The German-speaking part of Switzerland (, , , ) comprises about 65 percent of Switzerland (North Western Switzerland, Eastern Switzerland, Central Switzerland, most of the Swiss Plateau and the greater part of the Swiss Alps).

The variety of the German language spoken in Switzerland is called Swiss German which refers to any of the Alemannic dialects and which are divided into Low, High and Highest Alemannic. The only exception within German-speaking Switzerland is the municipality of Samnaun where an Austro-Bavarian dialect is spoken.

German is the sole official language in 17 Swiss cantons (Aargau, Appenzell Ausserrhoden, Appenzell Innerrhoden, Basel-Stadt, Basel-Landschaft, Glarus, Lucerne, Nidwalden, Obwalden, Schaffhausen, Schwyz, Solothurn, St.

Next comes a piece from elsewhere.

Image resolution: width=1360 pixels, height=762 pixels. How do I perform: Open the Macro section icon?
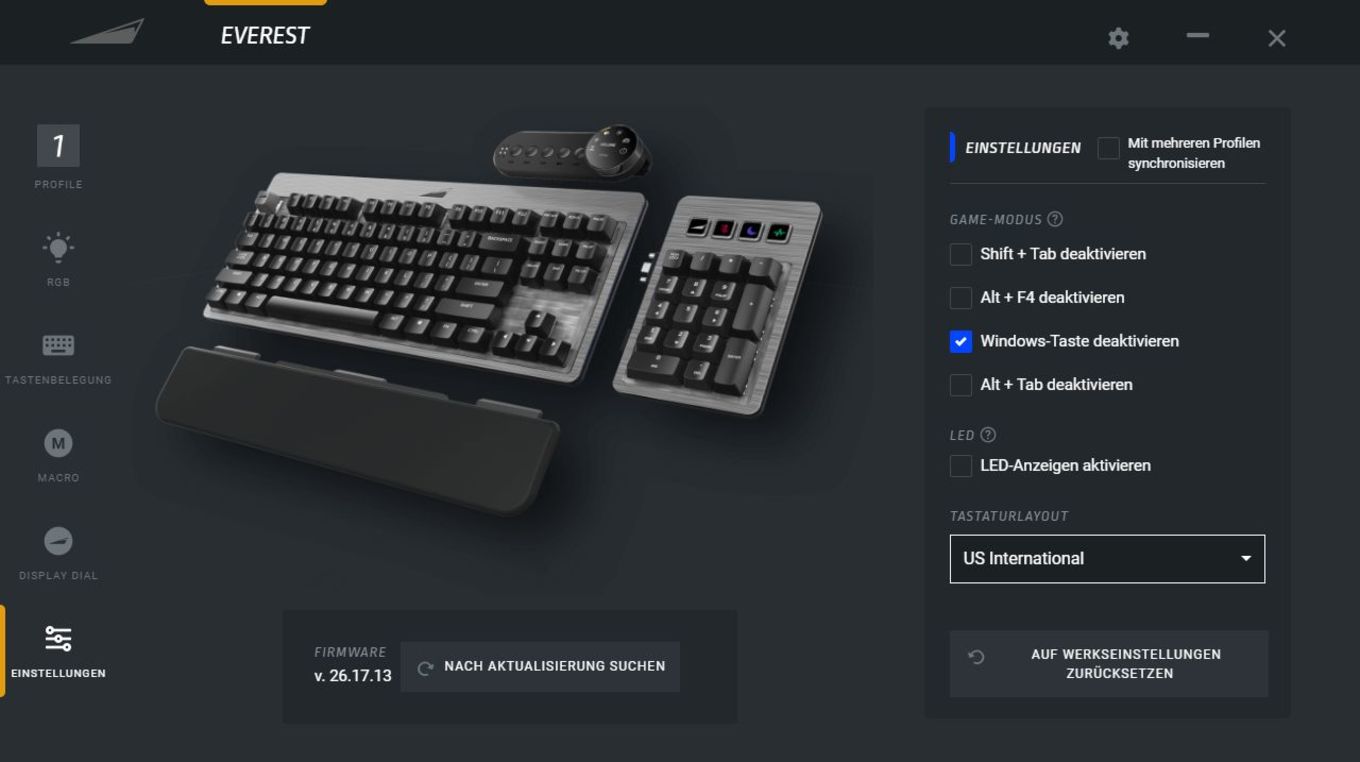(58, 443)
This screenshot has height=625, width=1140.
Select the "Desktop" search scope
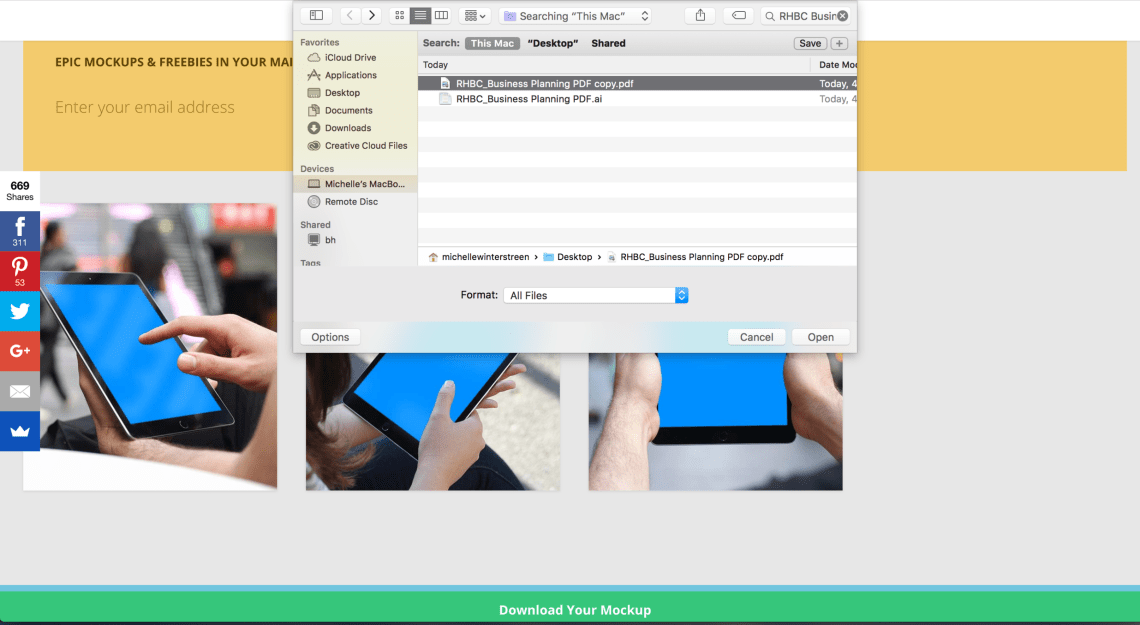(554, 44)
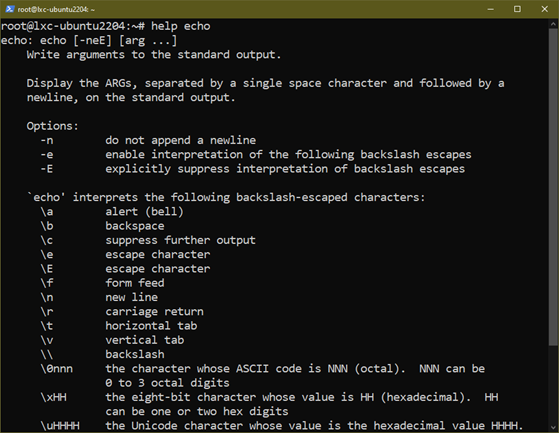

Gallen, Thurgau, Uri, Zug, and Zurich). French and German are co-official in 3 cantons (Bern, Fribourg, and Valais). In the trilingual canton of Graubünden, more than half the population speaks German, while most of the rest speak one of the other official languages, Romansh and Italian.

While the French-speaking Swiss prefer to call themselves Romands and their part of the country la Romandie, the German-speaking Swiss used to refer to (and, colloquially, still do) the French-speaking Swiss as "Welsche", and to their area as Welschland, which has the same etymology as the English Welsh (see Walha). In Germany Welsch and Welschland refer to Italy; there, the term is antiquated, rarely used, and somewhat disparaging.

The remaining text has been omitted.